A wedding ring or wedding band consists of a precious metal ring, usually worn on the base of the left ring finger – the fourth finger (counting from the thumb) of the left hand. In some parts of the world, it is worn on the right ring finger (e.g. Bulgaria, Norway, Germany, Poland or Russia).
Such a ring symbolizes marriage: a spouse wears it to indicate a marital commitment to fidelity. The European custom of wearing such a ring has spread widely beyond Europe.
According to some customs, the wedding ring forms the last in a series of gifts, which also may include the engagement ring, traditionally given as a betrothal present.
Other more recent traditions, and the jewelry trade, seek to expand the idea of a series of ring-gifts with the promise ring, often given when serious courting begins, and the eternity ring, which symbolizes the renewal or ongoing nature of a lasting marriage, sometimes given after the birth of a first child; and a trilogy ring, usually displaying three brilliant-cut round diamonds each, in turn, representing the past, present and future of a relationship.
A European promise ring tradition encourages the engraving of the name of one’s intended spouse and the date of one’s intended marriage on the inside surface of wedding rings, thus strengthening the symbolism and sentimentality of the rings as they become family heirlooms.
In English tradition, the best man has a traditional duty of keeping track of a marrying couple’s wedding ring(s) and to produce them at the symbolic moment of the giving and receiving of the ring(s) during the traditional marriage ceremony.
In more elaborate weddings, a ring bearer (usually a young boy that is part of the family of the bride or groom) may assist in the ceremonial parading of the ring(s) into the ceremony, often on a special cushion or pillow(s).
In some European countries, the wedding ring is the same as the engagement ring and changes its status through engraving and the change of the hand on which to wear it. If the wedding ring is different from the engagement ring, the question whether or not the engagement ring should be worn during the ceremony leaves a few options. The bride may wear it on her left ring finger and have the groom put the wedding band over it. She may also wear it on her right ring finger. The bride may also continue wearing the rings on different hands after the wedding – this may prevent the engagement ring from scratching and scuffing. Another option is to have the main bridesmaid keep the ring during the ceremony – there are a variety ways to keep it: in a pouch, on a plate, etc. After the ceremony, the ring can be placed back on either the left or the right hand.
====
# OBJECTIVE A
Answer these questions from the passage on wedding rings, one line each:
(i) On which finger is a wedding ring usually worn?
(ii) In English tradition, who keeps track of the couple's wedding rings during the ceremony?
(iii) What do the three diamonds of a trilogy ring represent?
# OBJECTIVE B
Reproduce the records word for word, from the line containing "because (212, 1023)" through the end of the records.

# DATASET ENTRIES
====
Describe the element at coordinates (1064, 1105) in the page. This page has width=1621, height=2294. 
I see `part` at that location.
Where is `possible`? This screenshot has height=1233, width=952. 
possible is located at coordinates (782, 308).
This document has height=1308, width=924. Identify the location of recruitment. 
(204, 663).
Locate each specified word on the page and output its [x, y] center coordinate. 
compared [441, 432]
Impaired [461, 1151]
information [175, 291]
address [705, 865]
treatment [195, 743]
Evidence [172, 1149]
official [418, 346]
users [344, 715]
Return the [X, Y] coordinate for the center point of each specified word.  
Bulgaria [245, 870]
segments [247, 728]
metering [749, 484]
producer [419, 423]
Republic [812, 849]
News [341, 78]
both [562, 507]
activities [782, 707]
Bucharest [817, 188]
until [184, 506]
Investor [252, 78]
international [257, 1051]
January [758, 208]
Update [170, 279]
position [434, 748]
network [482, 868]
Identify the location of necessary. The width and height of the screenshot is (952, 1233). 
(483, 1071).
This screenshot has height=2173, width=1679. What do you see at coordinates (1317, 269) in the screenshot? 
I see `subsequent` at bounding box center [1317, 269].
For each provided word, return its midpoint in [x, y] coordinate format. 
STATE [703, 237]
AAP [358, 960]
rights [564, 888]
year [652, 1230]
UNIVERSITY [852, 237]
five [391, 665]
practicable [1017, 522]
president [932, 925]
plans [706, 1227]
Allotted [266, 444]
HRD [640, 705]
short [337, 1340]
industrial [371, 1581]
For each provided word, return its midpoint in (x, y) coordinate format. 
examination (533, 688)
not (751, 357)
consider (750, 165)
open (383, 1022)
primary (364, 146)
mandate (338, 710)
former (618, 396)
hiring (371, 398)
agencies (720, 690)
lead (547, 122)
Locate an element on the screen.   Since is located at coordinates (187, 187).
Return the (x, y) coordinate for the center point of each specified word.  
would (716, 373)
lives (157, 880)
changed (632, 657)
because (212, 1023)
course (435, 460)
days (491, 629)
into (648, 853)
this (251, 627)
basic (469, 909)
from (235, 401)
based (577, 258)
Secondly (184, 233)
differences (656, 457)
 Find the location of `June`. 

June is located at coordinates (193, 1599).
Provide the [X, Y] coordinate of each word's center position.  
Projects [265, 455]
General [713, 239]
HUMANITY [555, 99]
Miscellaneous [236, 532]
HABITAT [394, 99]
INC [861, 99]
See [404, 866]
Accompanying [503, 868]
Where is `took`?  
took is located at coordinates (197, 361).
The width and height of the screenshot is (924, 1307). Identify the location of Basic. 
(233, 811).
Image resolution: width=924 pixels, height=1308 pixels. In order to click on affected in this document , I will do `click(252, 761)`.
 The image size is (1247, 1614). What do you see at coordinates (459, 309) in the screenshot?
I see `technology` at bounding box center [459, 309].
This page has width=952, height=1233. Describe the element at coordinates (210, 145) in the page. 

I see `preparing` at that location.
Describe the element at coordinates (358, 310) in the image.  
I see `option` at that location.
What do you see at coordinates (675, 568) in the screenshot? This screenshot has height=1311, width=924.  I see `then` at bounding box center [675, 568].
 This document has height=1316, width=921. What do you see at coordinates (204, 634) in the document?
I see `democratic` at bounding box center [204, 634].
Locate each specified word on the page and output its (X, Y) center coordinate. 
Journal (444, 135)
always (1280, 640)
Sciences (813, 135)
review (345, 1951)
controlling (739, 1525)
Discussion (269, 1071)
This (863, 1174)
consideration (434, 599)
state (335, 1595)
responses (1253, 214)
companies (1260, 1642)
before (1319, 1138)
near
====
# CORRECT RESPONSE A
(i) The base of the left ring finger, the fourth finger of the left hand counting from the thumb.
(ii) The best man.
(iii) The past, present and future of a relationship.

# CORRECT RESPONSE B
because (212, 1023)
course (435, 460)
days (491, 629)
into (648, 853)
this (251, 627)
basic (469, 909)
from (235, 401)
based (577, 258)
Secondly (184, 233)
differences (656, 457)
 Find the location of `June`. 

June is located at coordinates (193, 1599).
Provide the [X, Y] coordinate of each word's center position.  
Projects [265, 455]
General [713, 239]
HUMANITY [555, 99]
Miscellaneous [236, 532]
HABITAT [394, 99]
INC [861, 99]
See [404, 866]
Accompanying [503, 868]
Where is `took`?  
took is located at coordinates (197, 361).
The width and height of the screenshot is (924, 1307). Identify the location of Basic. 
(233, 811).
Image resolution: width=924 pixels, height=1308 pixels. In order to click on affected in this document , I will do `click(252, 761)`.
 The image size is (1247, 1614). What do you see at coordinates (459, 309) in the screenshot?
I see `technology` at bounding box center [459, 309].
This page has width=952, height=1233. Describe the element at coordinates (210, 145) in the page. 

I see `preparing` at that location.
Describe the element at coordinates (358, 310) in the image.  
I see `option` at that location.
What do you see at coordinates (675, 568) in the screenshot? This screenshot has height=1311, width=924.  I see `then` at bounding box center [675, 568].
 This document has height=1316, width=921. What do you see at coordinates (204, 634) in the document?
I see `democratic` at bounding box center [204, 634].
Locate each specified word on the page and output its (X, Y) center coordinate. 
Journal (444, 135)
always (1280, 640)
Sciences (813, 135)
review (345, 1951)
controlling (739, 1525)
Discussion (269, 1071)
This (863, 1174)
consideration (434, 599)
state (335, 1595)
responses (1253, 214)
companies (1260, 1642)
before (1319, 1138)
near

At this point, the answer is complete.